In the years that followed, the Mother Village changed in small ways that mattered. People left bowls unwashed together to talk. A boy who had once been told not to climb learned to climb and fall and rise. The midwife laughed aloud when a pattern wore thin. The Stone of Coming saw offerings less often of bread and more often of stories, of hands joined under moonlight. Occasionally, on cold winters, the Shadowmaster still laid a hand over their threshold to keep the worst of the wilds at bay. Sometimes it took a small thing—a stubborn pride, a secret hum, a child’s worry—and folded it into its cloak.

But Aerin’s trade had opened a seam. Where there had been a single point of contact between village and shadow, there were now many hands to hold. Fear still came when seasons turned hard, but it was shared and spoken and therefore less ravenous. The Shadowmaster did what it had always done—kept the valley from collapsing into the mountain’s hunger—and learned, as all living bargains must, to accept the occasional trade.

On storm nights, when the bell below the ridge rang and the small houses huddled their smoke, Aerin would sit at her mother’s knee and braid a string of silver thread into a pattern. She didn’t call the shape by the old forbidden name; she called it a promise. When children listened, she told them a different story from the one the elders told: of a thing that must be fed with offerings, and of the power of asking for something back—not to break a bargain, but to bend it until it fit the people it protected.
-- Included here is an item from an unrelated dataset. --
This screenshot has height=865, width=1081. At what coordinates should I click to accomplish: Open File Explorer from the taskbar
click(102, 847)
Because bargains are not laws written in stone: they are living things. They can be kept, tended, and, when necessary, reshaped with courage that is small at first and grows under the patient hands of a mother village and the children who dare to speak.

Here is helpful content broken down by these possibilities to ensure you find what you are looking for.
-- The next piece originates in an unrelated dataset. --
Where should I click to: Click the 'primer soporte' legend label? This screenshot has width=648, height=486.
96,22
The "Shadowmaster Mother Village" in Modern Media

In recent years, the keyword has seen a resurgence, not due to folklore studies, but due to indie horror gaming and niche TTRPGs (Tabletop Role-Playing Games). The 2022 indie hit "Threads of the Umbral Matriarch" features the village as the final level, where players must choose between burning the Great Loom or becoming a Silhouetted villager themselves.
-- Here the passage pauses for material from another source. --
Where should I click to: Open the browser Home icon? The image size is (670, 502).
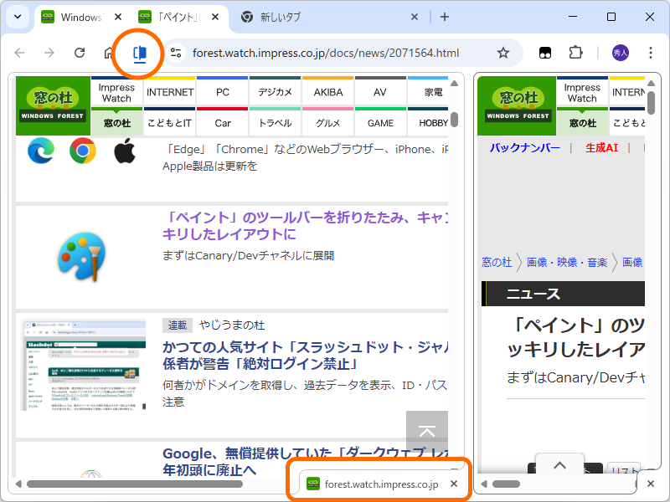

Furthermore, the creepypasta community has adopted the concept. A popular Reddit thread from r/nosleep titled "I found the Shadowmaster Mother Village on Google Earth" went viral, featuring alleged coordinates (45.3° N, 24.4° E) that, when viewed on satellite, show a persistent dark spot that never changes with the sun's angle.

Practices and Rituals

The hags of Velkynvelve are notorious for their dark magic rituals, which often involve the manipulation of shadows to achieve their desires. They are adept at using their magic to influence events on the surface world, making them formidable political players despite their Underdark location. The village is a place of dark worship, where ancient, forgotten deities are revered, and where the boundaries between reality and nightmare are blurred.

The Origin of the Exile

In most classic RPGs and anime tropes, the Shadowmaster (be it a ninja, a rogue, or a dark mage) was not born in the void. They were born in a village. Usually, a village on the edge of a cursed forest, or a small hamlet that was destroyed by the very empire they now oppose.

The "Mother Village" isn’t just a location. It is the emotional core.

Without the Mother Village, the Shadowmaster is just a cruel trickster. With it, they become a tragic hero.

The Dichotomy of Light and Shadow

What makes this trope so powerful is the visual contrast. Picture the scene:

The Shadowmaster stands on a ridge at dusk. Below, the Mother Village lights its lanterns. Smoke rises from the bakery. Children chase chickens. It is peaceful.

But the Shadowmaster cannot go down there. Their enemies would find the village. Their curse would poison the well. Their shadow would smother the light.

So they watch. They protect. They kill the monsters in the woods so the villagers never have to know the monsters exist.

The Mother Village represents everything the Shadowmaster has sacrificed. It is the memory of sunlight on skin, the taste of fresh bread, the sound of a name they no longer use.